For the poems found in Proprietary, either take is valid. Degradation and desire are codependent, from the “self-abuse, going blind” in “California” to the alleys of Kuzguncuk in “Secondment”: Walking in Istanbul after a tryst gone wrong, the speaker encounters “a matted cat crawled out of filth / just to nuzzle me, my face. And I let it.”
Mann’s speakers often find themselves wandering, either in the literal sense (as in “Secondment”) or in more abstract ways. Take these lines from the rap-verse poem “Horizon”:
I feel
if not real,
neon-real
It’s a wandering provoked by the speaker’s submersion in corporate identity, a theme of Proprietary that is introduced in the titular poem and carried throughout the collection. In “Proprietary," the speaker talks of CFOs and animal experimentation of which he is “legally obligated / to spare you the particulars,” asking “How could things be any different?” In “Proximity,” Mann introduces an org-chart, the most loathed way to measure plot corporate hierarchy, and a speaker with an office “that faces a hallway” but wishes to face “the bay.” Sex often enters the equation, as seen in “Renewal”, reproduced here in whole:
Like patent protection;
like an erection.
Or the temp-controlled dead,
my mortician said.
The famine in our eyes;
The spawn of franchise
Mann grapples with other kinds of identity dissonance as well. One of the most compelling poems in the book is “Young Republican," in which the speaker delivers a carefully-studied impression of Ronald Reagan during a mock debate that veers hard-right into affect: “Oh Walter, there you go again / I smiled and vainly said.” While the speaker of “Young Republican” is never explicitly identified as queer, readers make the connection themselves from the poem’s language as well as its position late in the book.

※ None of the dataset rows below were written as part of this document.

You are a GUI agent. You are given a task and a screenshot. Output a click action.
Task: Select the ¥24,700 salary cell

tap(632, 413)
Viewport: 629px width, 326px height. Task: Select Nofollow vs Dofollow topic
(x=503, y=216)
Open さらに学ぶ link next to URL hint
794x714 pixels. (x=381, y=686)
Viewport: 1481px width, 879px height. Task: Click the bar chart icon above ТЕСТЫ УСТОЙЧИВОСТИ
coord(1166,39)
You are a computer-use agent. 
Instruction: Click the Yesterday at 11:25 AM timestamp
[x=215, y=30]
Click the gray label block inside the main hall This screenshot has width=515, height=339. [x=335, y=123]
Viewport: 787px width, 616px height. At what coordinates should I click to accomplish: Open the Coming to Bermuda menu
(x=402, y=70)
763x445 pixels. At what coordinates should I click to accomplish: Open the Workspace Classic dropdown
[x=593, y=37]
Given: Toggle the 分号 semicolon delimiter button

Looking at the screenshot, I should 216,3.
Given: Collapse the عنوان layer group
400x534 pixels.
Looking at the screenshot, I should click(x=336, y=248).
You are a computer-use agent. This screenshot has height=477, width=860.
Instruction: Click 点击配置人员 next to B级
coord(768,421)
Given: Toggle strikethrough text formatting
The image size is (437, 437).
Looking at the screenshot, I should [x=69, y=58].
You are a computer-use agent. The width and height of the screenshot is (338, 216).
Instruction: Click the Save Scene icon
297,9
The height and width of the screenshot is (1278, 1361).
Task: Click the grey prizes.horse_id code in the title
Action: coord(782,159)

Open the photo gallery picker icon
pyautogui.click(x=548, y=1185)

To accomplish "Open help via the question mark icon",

“Young Republican” is written in common meter, with quatrains adhering to a variable meter: iambic tetrameter for the odd lines, iambic trimeter for the even ones:
_ / _ / _ / _ /
and so | was mine | in mid|dle school
_ / _ / _ /
throughout | the mock | debate.
Instantly familiar to anyone who grew up listening to “Amazing Grace,” common meter un-subtly frames what is written as verse. It’s a wry choice for a poem about Reagan-era America. In addition to placing lines like “I never mentioned AIDS” in devastating counterpoint with the relentlessly upbeat form, the common meter’s patriotic pedigree ironizes the entirety of “Young Republican” and the mid-80’s jingoism it purports to express.
And whose language is it, really? Is this the speaker pretending to be Reagan, using form to lampoon the “family values” crowd? Or is this the form that Reagan himself would want to write in? Who is at fault for amateurish rhymes such as “Reagan” with “ray-gun” —an unimaginative Teflon Man or his adolescent avatar? The lines blur; Reagan starts to look “a little fey” himself, and the speaker steals some of the President’s power, throwing “benign grenades” in his own middle-school debate.
Watching a young, gay man try on affect—possibly for the first time—is messy. Fueled by “Mother’s gin,” he explores an identity through mannerisms and patterns of speech. True, nobody gets out of this unscathed, with both speaker and Reagan shouldering guilt for “never mention[ing] AIDS.” But none of the poem’s formal irony or arch hindsight make “Young Republican” any less touching. And it is this common thread that ties Proprietary together: the tender act of arriving at earnestness through insincerity.
It is what makes “Young Republican”—like the rest of Mann’s new collection—so good.